Et la Banque ne semble pas vouloir s’arrêter en si bon chemin ! À la demande expresse du G8 qui invitait en 2012 à « réfléchir aux options pour élaborer un index pour noter les pays sur le climat des affaires dans le secteur agricole » [42], elle a développé l’outil « Enabling the Business of Agriculture » (EBA, ou « Améliorer le climat des affaires dans l’agriculture », ACAA) sensé nous permettre de relever les défis majeurs du siècle à venir, à savoir principalement nourrir les 9 milliards d’individus prévus pour 2050 [43]. L’EBA (financé par la fondation Bill et Melinda Gates et les gouvernements états-unien, anglais, danois et néerlandais), dont la méthodologie est calquée sur celle du « Doing Business », propose également un classement des pays sur des critères tels que l’enregistrement des terres agricoles, l’accès aux semences, l’approvisionnement en engrais ou encore la production agricole sous contrat [44].
En valorisant l’accès aux intrants de type industriel (tels que les herbicides, pesticides, ou engrais non-organiques) et en poussant à une agriculture sous contrat, qui constitue avant tout un formidable moyen pour l’industrie agroalimentaire d’accaparer les moyens de production et de faire supporter l’ensemble des risques liés à la production sur le producteur, l’EBA permet aux grandes multinationales de l’agro-business d’étendre encore un peu plus leur influence. La logique prônée par la Banque va totalement à l’encontre de la réalité et des intérêts de l’agriculture familiale qui concerne pourtant 80 % des exploitations agricoles dans les pays en développement.
Limité dans un premier temps à un projet pilote qui concernait 10 pays volontaires, le rapport 2016 s’était déjà étendu à 40 pays et l’ambition est bien de couvrir un maximum de pays au plus vite !
New name, same game ! Au fil des critiques et des remises en question, les institutions financières internationales sont devenues maîtres dans l’art de la sémantique « brouilleuse de piste » ! Après les plans d’ajustement structurel devenus « stratégies de réduction de la pauvreté et pour la croissance » au Sud et plans « d’austérité » ou de « rigueur » au Nord, ce classement nous offre un nouvel exemple de leurs pirouettes lexicales. Initialement nommée « Faire des affaires dans l’agriculture » (« Doing Business in Agriculture »), le rapport s’est ensuite appelé « Évaluation des affaires dans l’agriculture » (« Benchmarking the Business of Agriculture ») et enfin « Améliorer le climat des affaires dans l’agriculture » (« Enabling the Business of Agriculture »). Cette stratégie permet de brouiller les pistes et pose un obstacle supplémentaire à l’accès à l’information : les mouvements sociaux luttant contre ces politiques avec peu de moyens mettent parfois des mois et des années à sensibiliser la population à un nouveau dispositif à l’acronyme barbare… qui change subitement de nom ! |
Par ailleurs les indicateurs de ce nouveau classement vont clairement faciliter un phénomène appelé « accaparement des terres » qui consiste à faciliter l’acquisition de très grandes surfaces arables par de grandes compagnies, la plupart du temps étrangères, au détriment des petits agriculteurs locaux.
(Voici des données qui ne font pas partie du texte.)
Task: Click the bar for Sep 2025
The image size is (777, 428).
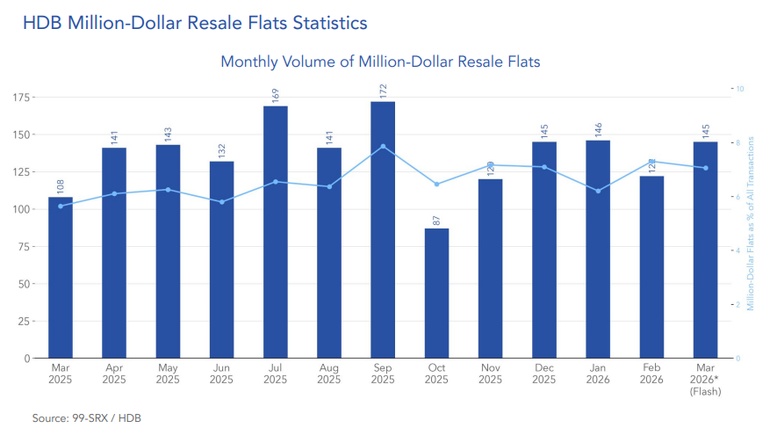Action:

Si la Banque mondiale se cache derrière le fait qu’elle reconnaît les systèmes coutumiers de droits fonciers, elle pousse clairement à s’engager dans une agriculture intensive et mécanisée qui oblige les agriculteurs à s’endetter. Or pour bénéficier d’un crédit, les paysans doivent présenter des droits de propriété formels. Ces indicateurs encouragent donc les gouvernements à mener des réformes de leurs systèmes fonciers. Ces réformes consisteront à l’enregistrement et à la commercialisation des terres remettant totalement en question dans de nombreux pays des systèmes de partage des terres millénaires.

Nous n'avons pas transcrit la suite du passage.